私の人生にとって、これはひとつの素晴らしい経験だったと、今は思います。

 

 

人は、経験したことしか分からないし、

共感できないし、

理解することができない。

 

そう思います。

 

 

たとえば、

ペットを飼っていない人が、ペットを失くす痛みを、心から理解することは出来ないし、

いじめられた経験がない人が、いじめられる辛さを、心から理解することは難しい。

 

良い悪いではなくて、経験していないことは分からない、ということです。

 

私はまだ両親が健在なので、親を亡くす痛みが分かりません。

想像はできます。

でもあくまで想像でしかありません。

 

昨年、父親を亡くした子が言っていました。

「多分、いま知子さんは私の気持ちを理解して『辛いんだろうな』って思ってくれてると思うの。

 でもね、その想像よりももっと淋しいし、悲しいし、辛いもんだよ。

 私も看病していて、亡くなる前からある程度想定していたけど、全然違ったから。

 これは、親を亡くした経験がある子じゃないと分からないかもしれないね。」と。

 

 

だから。

 

すごくつらい悲しいことがあっても、それは自分の人生の「財産」になるのだなと、最近思います。

 

婚活に失敗したことや、親の倒産、就職でつまずいたこと、不細工なこと、ちょっとだけいじめられたこと。

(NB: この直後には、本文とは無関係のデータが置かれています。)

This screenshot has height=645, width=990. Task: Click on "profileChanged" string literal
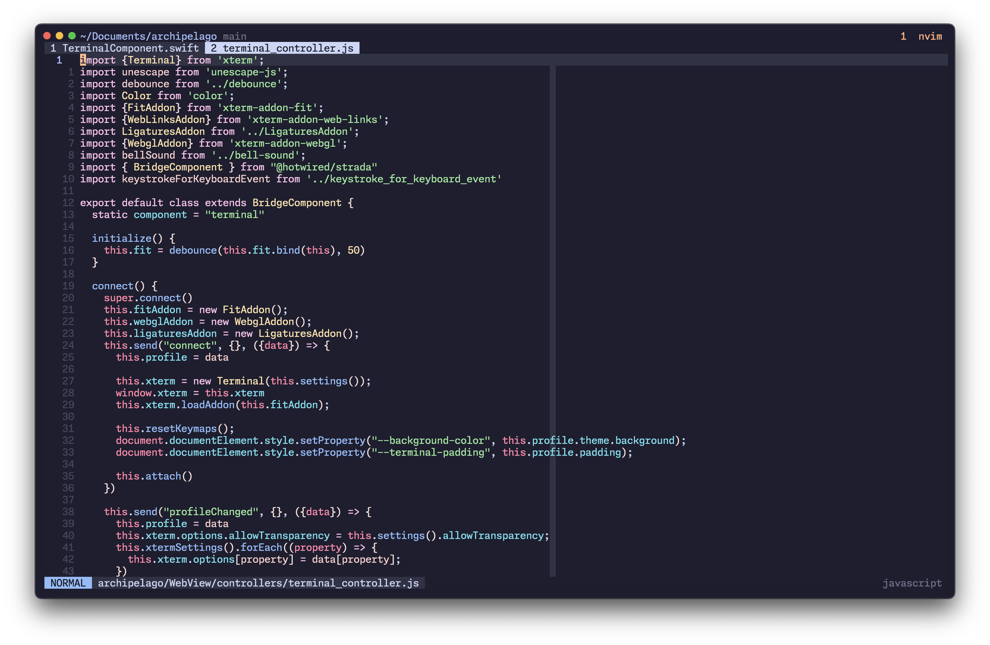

私の中の、つらかったこと、悲しかったことは、私の財産。

その境遇の人たちの気持ちを理解し、寄り添うことが出来る、素晴らしい経験。

 

 

これからの人生も、きっと色んなことがあるでしょう。

涙することだって沢山あるでしょう。

 

でもそれはきっと、財産になります。

無駄なものなんて何もないんです。

 

 

だから。

人生は素晴らしい。

 

何があっても、最後に笑える人生にしよう。